La descarnada visión de una nueva escena

[Por Felipe Ruiz]

Mi interés aquí es sostener un diálogo con el libro Cero Glamour, de Markos Quisbert, pero desde la perspectiva generacional más que individual. Lo digo a sabiendas de que esto es un presunto, pero incurro en el gesto dando por hecho de que Quisbert sí pertenece a una generación, y que dicha generación no tiene antecesores directos porque en cierta medida viene a instalarse en un territorio yermo en la literatura nacional, en un páramo. El libro, claro, tiene filiaciones con antecesores, como la poesía de Germán Carrasco, especialmente el libro Clavados, cosa que el autor confiesa en la dedicatoria de Cero Glamour. Pero sigo sosteniendo que este autor plantea un lenguaje que rompe con sus predecesores, sean éstos los autores de los noventa, incluido Germán Carrasco, los novísimos, e inclusive los autores más recientes que en su momento reseñé, como Ángela Barraza, Mario Borel, Marcelo Arce o René Silva Catalán.

Sobre la ruptura con estos últimos quisiera detenerme un poco. Se trata de una lectura simplemente, de un atisbo que parece medio infundado por la cercanía del trazo, pero que intentaré ejemplificar de modo somero. La literatura del último grupo de poetas, que yo llamaría, a falta de un nombre mejor, post-novísimos, tiene el carácter de post precisamente porque rompe con los presupuestos de la generación anterior entregándonos una poesía parsimónica y alejada de los grandes epopéyicos temas que rondaron la poesía de los novo. No está presente en ellos el tema de la ternura, de la infancia perversa ni la estética neobarroca de los textos de Héctor Hernández o Diego Ramírez. A mi modo de ver, Quisbert viene a demostrar que a la literatura de su generación, la misma de Mauro Gatica, Tito Manfred y mi compañero acá presente, Gonzalo David, no es tributaría ni de las afluentes del neobarroco novísimo ni de la literatura de los noventa, ni siquiera de los post-novísimos, sino que se nutre de fuentes que no son, y esto debo remarcarlo, no son “literarias” en sentido estricto.

Su fuerza radica en dar cauce a experiencias literarias que se afincan en la voluntad de romper con el cerco de la tradición impuesta, quiérase o no, por un circuito de autores circulantes; una tradición que posiblemente no tiene que ver con la tradición de una herencia puntual o un canon, pero que de todos modos tiene la fuerza de ser aquello que se gesta in situ. Los autores de La Liga de la Justicia (sí, ése es el nombre de la editorial a la que pertenece el libro de Quisbert) no pertenecen a ningún circuito, no son conocidos en esto que llamo la escena tradicional de la poesía ya no tan joven en Chile. La fuente de que se nutre Cero Glamour es un espacio de ficción autónomo, sin filiaciones, con marcados visos de erotismo y un tono duro y seco de administrar imágenes casi fotográficas.

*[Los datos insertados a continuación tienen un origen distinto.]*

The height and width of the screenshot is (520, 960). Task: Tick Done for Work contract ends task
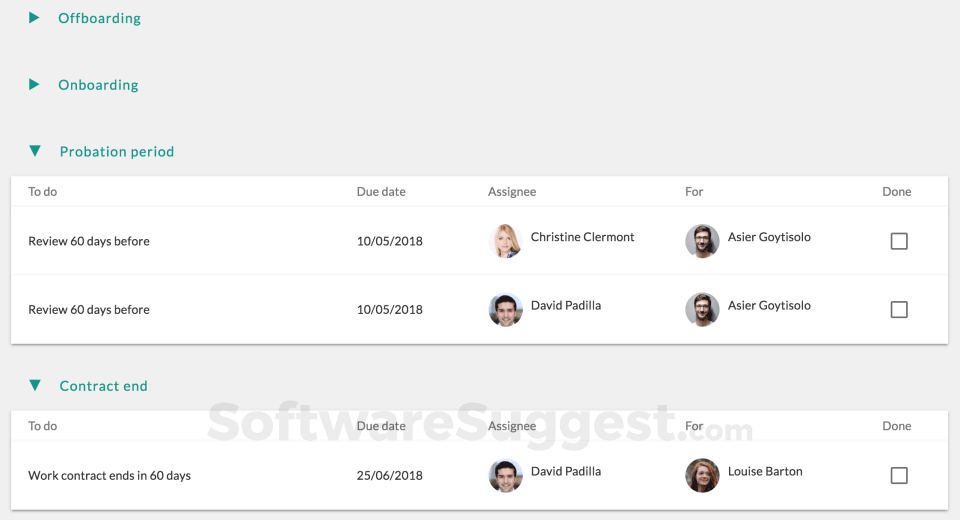click(x=899, y=476)
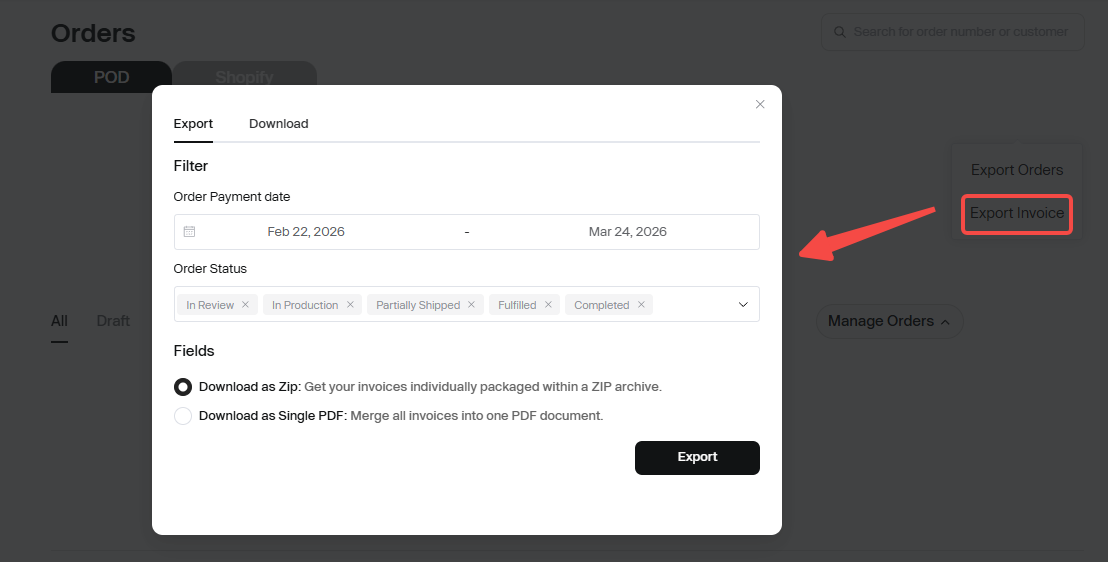The image size is (1108, 562).
Task: Pick the start date Feb 22, 2026
Action: coord(306,232)
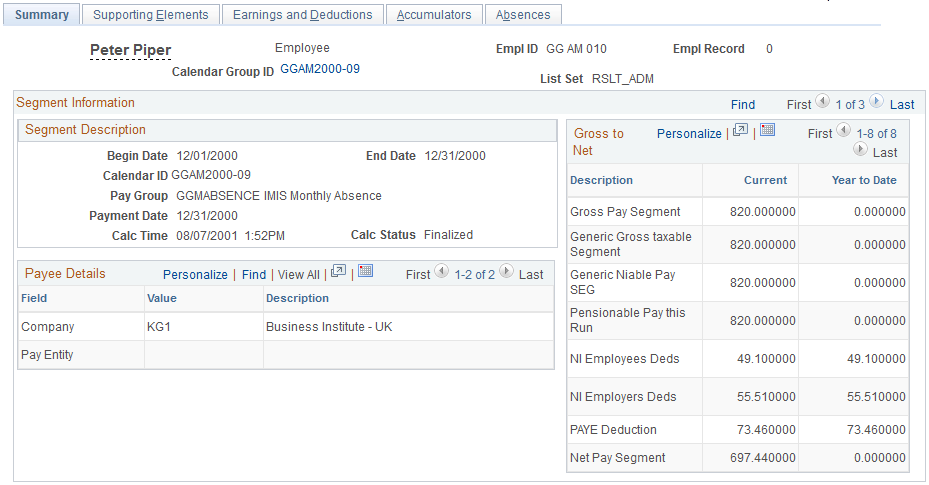The width and height of the screenshot is (929, 485).
Task: Go to Last segment link
Action: (x=902, y=105)
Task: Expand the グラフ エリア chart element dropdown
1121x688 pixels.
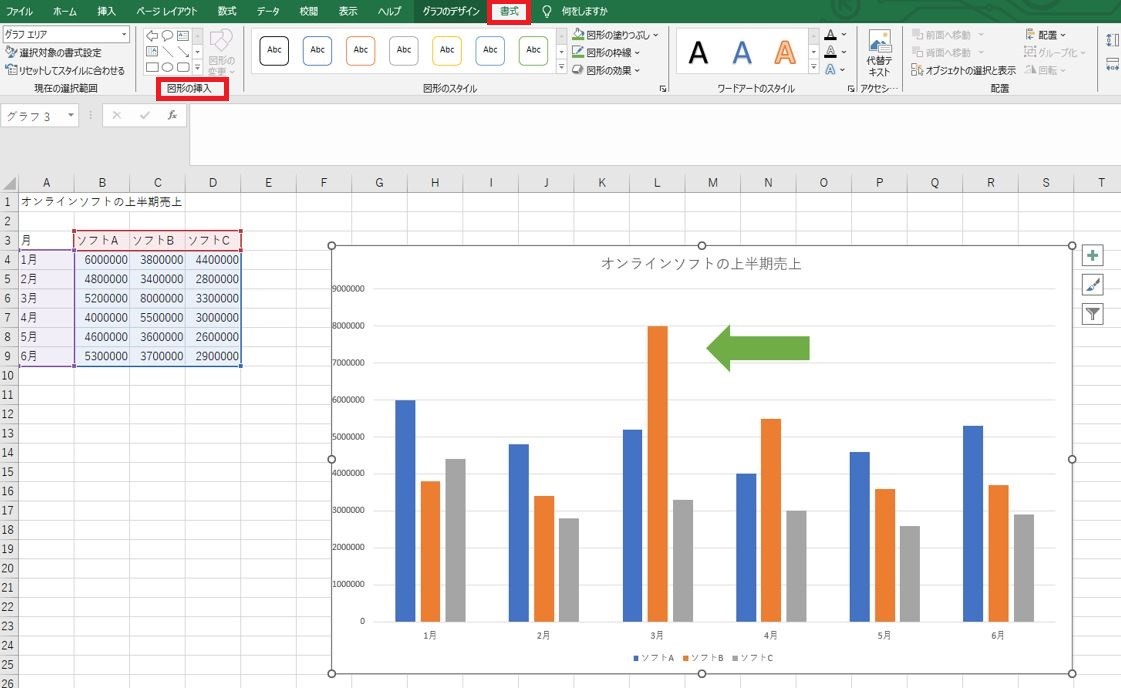Action: 124,34
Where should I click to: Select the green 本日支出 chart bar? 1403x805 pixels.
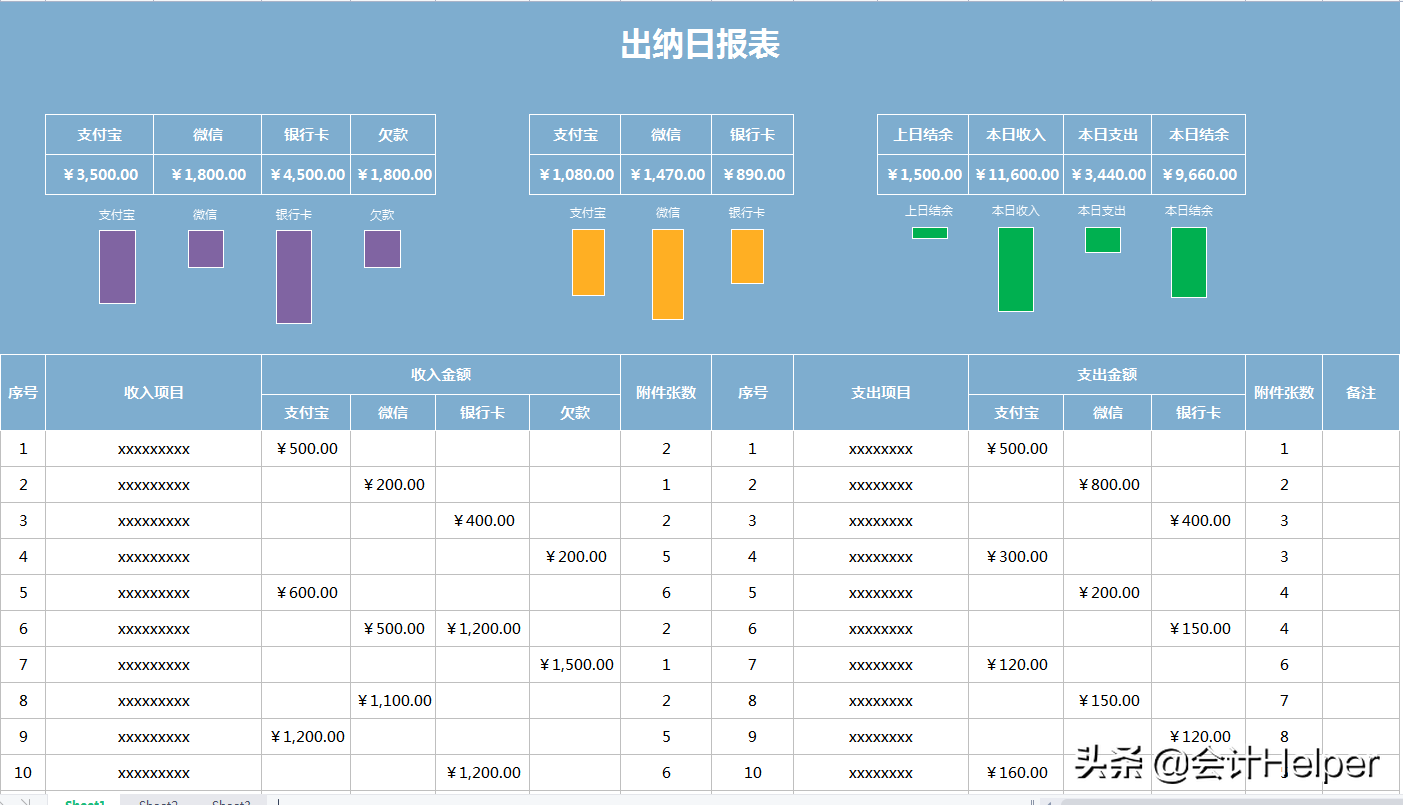coord(1103,240)
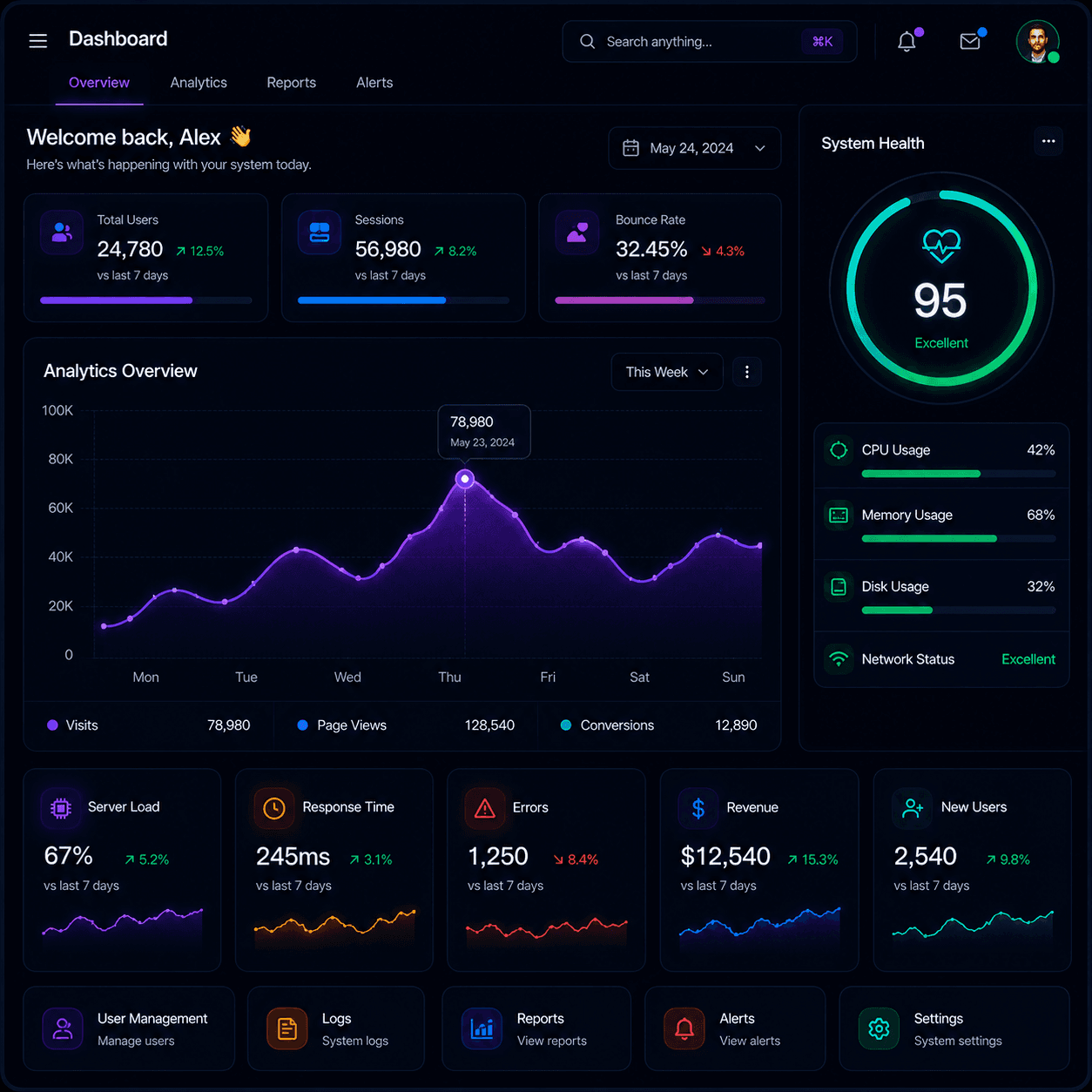Image resolution: width=1092 pixels, height=1092 pixels.
Task: Expand the May 24, 2024 date picker
Action: pyautogui.click(x=694, y=148)
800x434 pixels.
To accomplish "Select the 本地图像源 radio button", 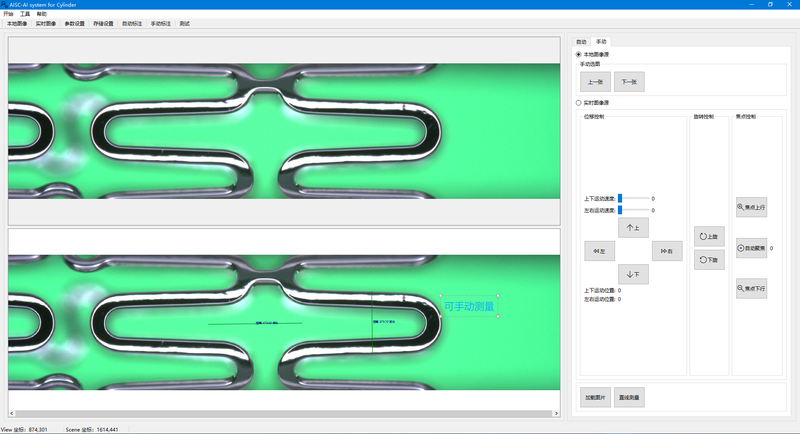I will tap(578, 54).
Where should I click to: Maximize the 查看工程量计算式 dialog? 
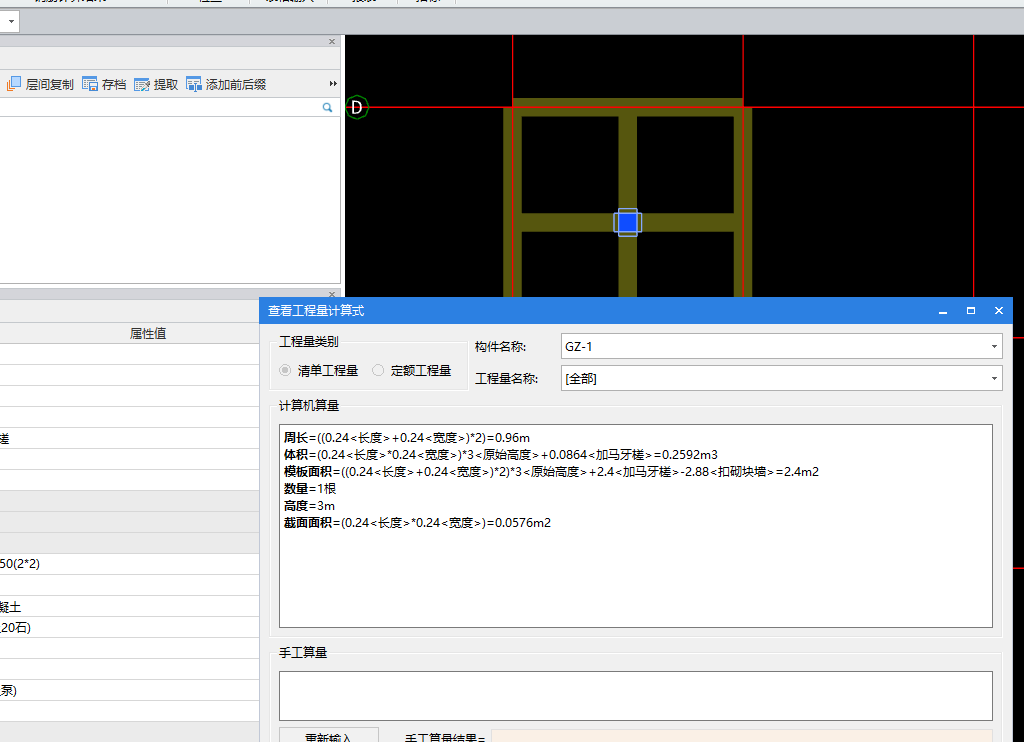tap(970, 311)
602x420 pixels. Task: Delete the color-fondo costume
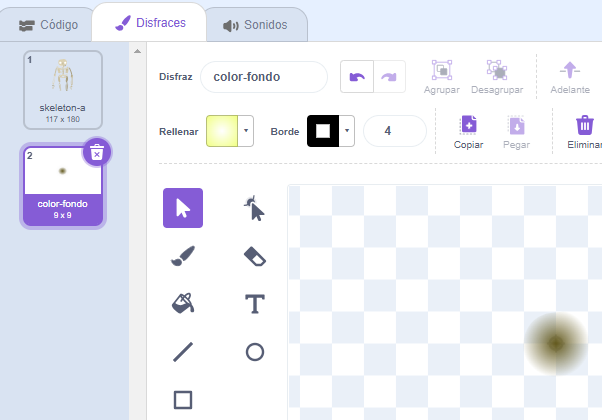pyautogui.click(x=96, y=152)
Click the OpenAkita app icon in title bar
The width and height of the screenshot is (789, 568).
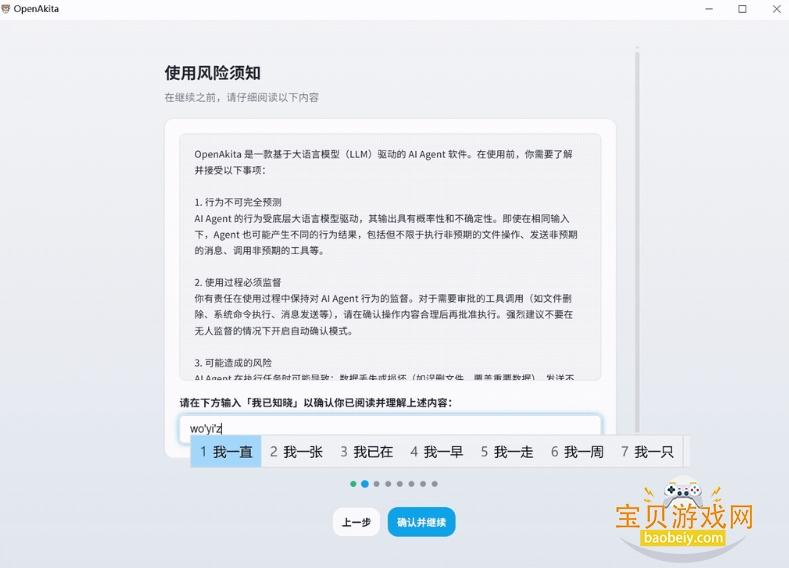[x=7, y=9]
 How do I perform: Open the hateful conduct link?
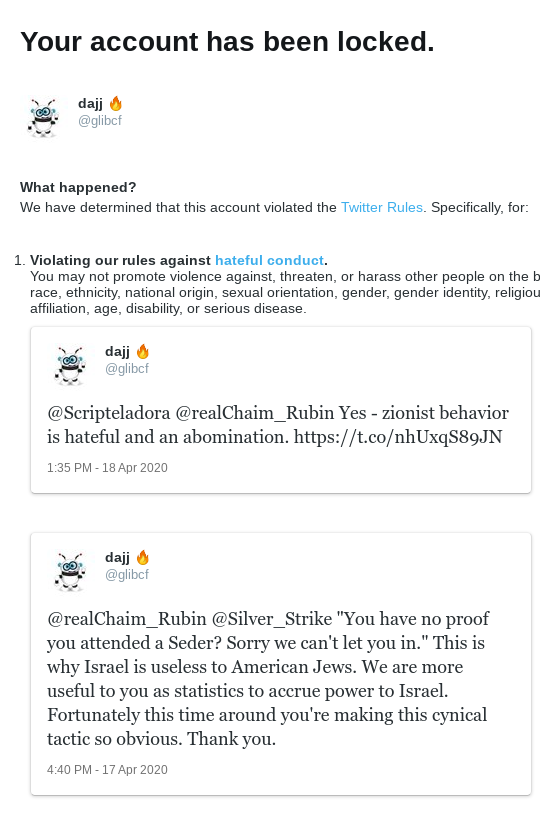269,260
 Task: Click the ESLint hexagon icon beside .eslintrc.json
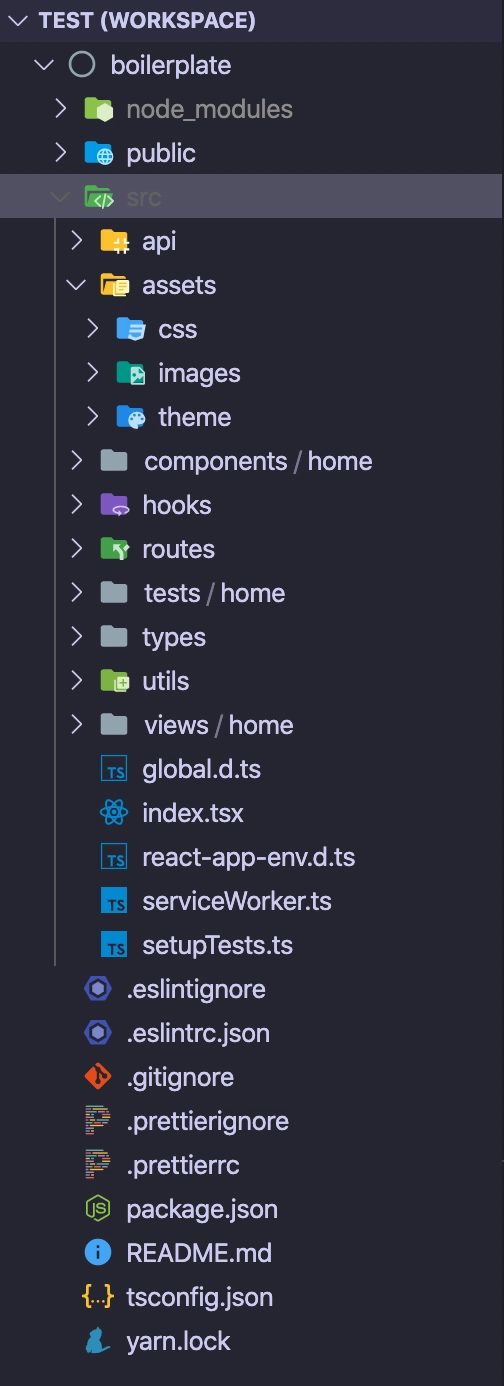98,1033
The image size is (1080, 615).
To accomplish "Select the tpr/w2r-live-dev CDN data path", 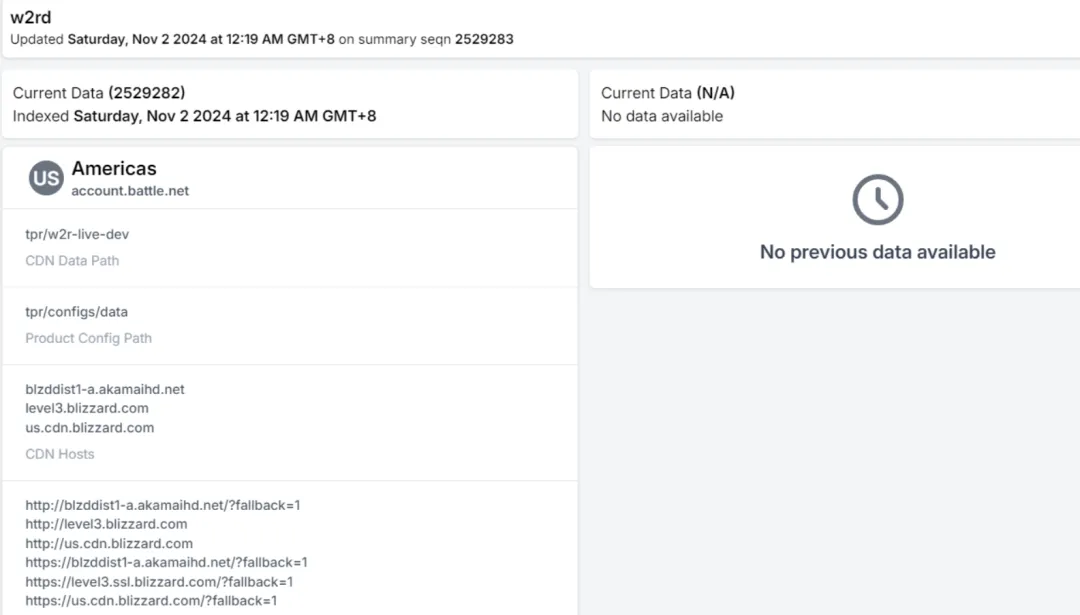I will pos(77,234).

No son, y esto debe quedar claro, por tanto, autores pretenciosos y los libros no aspiran a pretensión alguna. No son epopéyicos, porque en Cero Glamour no se juega, en verdad, ningún tipo de enmienda trascendental con la existencia. Es un libro que aspira a lo que Carrasco llamaría una mirada a sotto voce, y en tal sentido, no se juega en realidad aquí ningún tipo de estética. A diferencia de los post-novísimos, no se involucran demasiado los sentimientos, si es que por eso debemos indicar la visibilidad de un phatos, sino más bien, se juega aquí una poesía de barricada, de trinchera; lo que llamaríamos, en tiempos de penuria, una poesía de resistencia más que de avanzada, donde se dan cita un collage de imágenes que buscan escenificar una sociedad dispersa y en ruinas, sin mucha posibilidad, o impedida, de patentar o imaginar un futuro posible.

Celebro este libro y a los poetas de La Liga de la Justicia y agradezco la oportunidad de presentar este libro, tan necesario, crudo y estremecedor, pero que por lo mismo, viene a evidenciar lo estremecedor, y rudo, como diría Carrasco, de la realidad actual de nuestro país.

La Furia del Libro, 15 de diciembre de 2011.